Input data -
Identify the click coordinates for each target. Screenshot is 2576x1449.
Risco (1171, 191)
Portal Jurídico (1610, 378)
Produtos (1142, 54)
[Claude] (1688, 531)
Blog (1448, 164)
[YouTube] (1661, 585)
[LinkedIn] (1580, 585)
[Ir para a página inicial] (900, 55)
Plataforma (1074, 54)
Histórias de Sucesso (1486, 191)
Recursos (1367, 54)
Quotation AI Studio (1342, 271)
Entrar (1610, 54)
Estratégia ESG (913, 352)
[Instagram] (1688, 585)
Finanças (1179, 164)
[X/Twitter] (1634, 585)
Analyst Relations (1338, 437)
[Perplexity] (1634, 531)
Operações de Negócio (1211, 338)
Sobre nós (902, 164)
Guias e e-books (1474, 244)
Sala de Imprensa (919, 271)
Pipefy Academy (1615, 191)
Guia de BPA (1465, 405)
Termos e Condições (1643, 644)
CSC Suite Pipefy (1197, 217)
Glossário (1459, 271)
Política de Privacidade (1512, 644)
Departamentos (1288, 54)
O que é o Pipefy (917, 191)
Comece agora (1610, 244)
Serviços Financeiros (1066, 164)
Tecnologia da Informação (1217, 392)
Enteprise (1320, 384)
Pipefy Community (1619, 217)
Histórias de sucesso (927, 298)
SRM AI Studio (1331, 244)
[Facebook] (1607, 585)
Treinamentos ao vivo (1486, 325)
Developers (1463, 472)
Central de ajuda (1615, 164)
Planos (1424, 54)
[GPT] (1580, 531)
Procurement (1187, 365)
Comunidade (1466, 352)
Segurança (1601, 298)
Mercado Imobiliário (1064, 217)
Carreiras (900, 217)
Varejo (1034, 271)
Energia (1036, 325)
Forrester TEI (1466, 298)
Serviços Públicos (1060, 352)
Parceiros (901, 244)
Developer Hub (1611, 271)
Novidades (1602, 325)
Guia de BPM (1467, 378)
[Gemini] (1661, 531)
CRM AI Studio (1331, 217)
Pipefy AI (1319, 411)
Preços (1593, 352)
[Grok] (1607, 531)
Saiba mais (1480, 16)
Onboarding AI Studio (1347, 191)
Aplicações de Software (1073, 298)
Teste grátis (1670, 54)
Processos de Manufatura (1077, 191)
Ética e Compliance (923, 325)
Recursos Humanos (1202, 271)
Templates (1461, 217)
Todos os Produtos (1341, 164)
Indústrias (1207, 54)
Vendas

What to do - Repeat word for word the lines above that run from the line containing "Histórias de Sucesso (1486, 191)" through the line containing "Guia de BPA (1465, 405)", both ends included, and nothing else.

Task response -
Histórias de Sucesso (1486, 191)
Recursos (1367, 54)
Quotation AI Studio (1342, 271)
Entrar (1610, 54)
Estratégia ESG (913, 352)
[Instagram] (1688, 585)
Finanças (1179, 164)
[X/Twitter] (1634, 585)
Analyst Relations (1338, 437)
[Perplexity] (1634, 531)
Operações de Negócio (1211, 338)
Sobre nós (902, 164)
Guias e e-books (1474, 244)
Sala de Imprensa (919, 271)
Pipefy Academy (1615, 191)
Guia de BPA (1465, 405)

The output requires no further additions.